### Ausgewählter Auszug
+---+
Boku-Rektor: "Aufnahmetests sind nicht treffsicher"

(c) Michaela Bruckberger
  • Drucken

Boku-Rektor Martin Gerzabek kritisiert Aufnahmetests und erklärt, warum die Diskussion über Drittmittel in der Schieflage ist.

DiePresse.com: Der Boku fehlen 2013-2015 ungefähr 33 Millionen Euro. Die Kürzungen kommen ausgerechnet von einem Boku-Absolventen, nämlich dem Finanzminister. Sind Sie enttäuscht?
Martin Gerzabek: Es geht hier um ein Sparpaket für ganz Österreich, die Boku ist sicher nicht diejenige, die speziell betroffen ist. Ich bin also sicher nicht enttäuscht von Herrn Vizekanzler Pröll. Ich hoffe aber doch, dass wir in den nächsten Monaten entsprechende Gespräche führen können, wie es mit der Finanzierung der Universitäten und der Bildung in Österreich tatsächlich weitergeht.
+---+
### Bereitgestelltes Material
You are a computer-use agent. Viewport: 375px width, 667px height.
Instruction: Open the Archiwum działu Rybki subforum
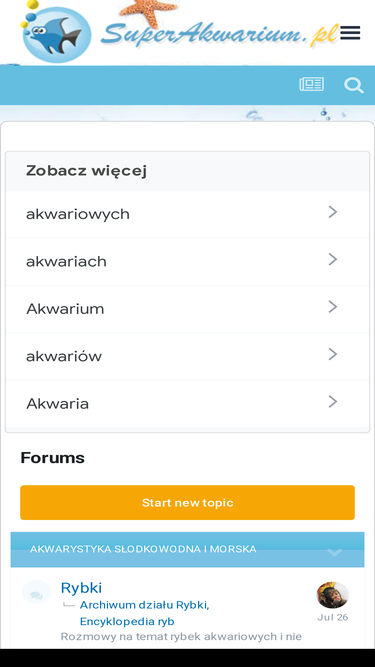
+---+
### Zu erledigen
**a.** Wie viel Geld fehlt der Boku in den Jahren 2013 bis 2015 laut dem Interview mit dem Boku-Rektor?
**b.** Schreib das Interview mit dem Boku-Rektor nach seiner letzten Antwort weiter.

### Ergebnisse je Aufgabe
**a.** Ungefähr 33 Millionen Euro.

**b.**
Wie kann man den Hochschulsektor aus der Budgetmisere führen, ohne immer nur mehr Geld zu verlangen?
Gerzabek: Der Hochschulsektor ist in Summe sicher noch lange nicht ausreichend finanziert. Aber auch bezüglich der Effizienz ist noch nicht alles so, wie es sein könnte. Etwa, wenn man die hohen Dropout-Raten ansieht: Der Bereich der ersten Semester ist für die meisten Universitäten ein ressourcenbelastender Bereich. Hier wäre eine noch gezieltere Beratung der angehenden Studierenden notwendig.

Der Hochschulforscher Hans Pechar ist der Meinung, das Problem ist der offene Hochschulzugang. Sehen Sie das auch so?
Gerzabek: Ich sehe das etwas differenzierter. Es kommt darauf an, ob man an einer Universität mit Massenfächern konfrontiert ist, oder nicht. Wir an der Boku sind nicht mit dem Problem konfrontiert, dass tausende in ein einzelnes Studium hineindrängen. Unsere Studien sind keine Modestudien, sondern Studien, wo es auch am Arbeitsmarkt Nachfrage gibt. Wir müssten eher ausbauen, um auch der Wirtschaft die Anzahl von Absolventen anzubieten, die sie benötigt.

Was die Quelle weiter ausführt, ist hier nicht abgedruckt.